Stored items
· · · · ·

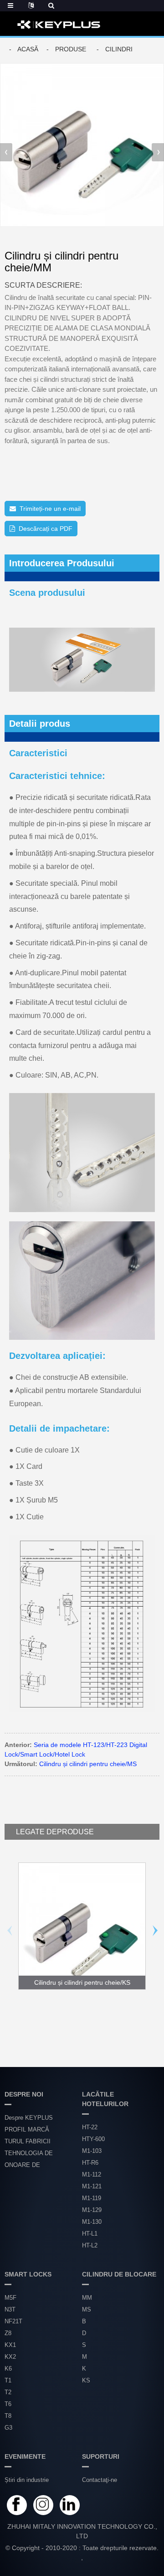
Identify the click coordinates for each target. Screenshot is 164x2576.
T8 (8, 2415)
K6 (8, 2368)
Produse (70, 49)
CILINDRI (119, 49)
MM (87, 2297)
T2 (8, 2392)
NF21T (13, 2321)
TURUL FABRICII (28, 2141)
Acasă (27, 49)
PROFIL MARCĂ (27, 2129)
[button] (158, 152)
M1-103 (92, 2150)
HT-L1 (89, 2233)
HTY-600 (93, 2139)
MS (86, 2309)
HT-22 (89, 2127)
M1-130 (92, 2221)
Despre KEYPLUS (29, 2117)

· · · · ·

_Brief_: Line for line, restate the data above and omit every picture.

_Task output_:
Identify the click coordinates for each target. Screenshot is 164x2576.
T8 (8, 2415)
K6 (8, 2368)
Produse (70, 49)
CILINDRI (119, 49)
MM (87, 2297)
T2 (8, 2392)
NF21T (13, 2321)
TURUL FABRICII (28, 2141)
Acasă (27, 49)
PROFIL MARCĂ (27, 2129)
[button] (158, 152)
M1-103 (92, 2150)
HT-L1 (89, 2233)
HTY-600 (93, 2139)
MS (86, 2309)
HT-22 (89, 2127)
M1-130 (92, 2221)
Despre KEYPLUS (29, 2117)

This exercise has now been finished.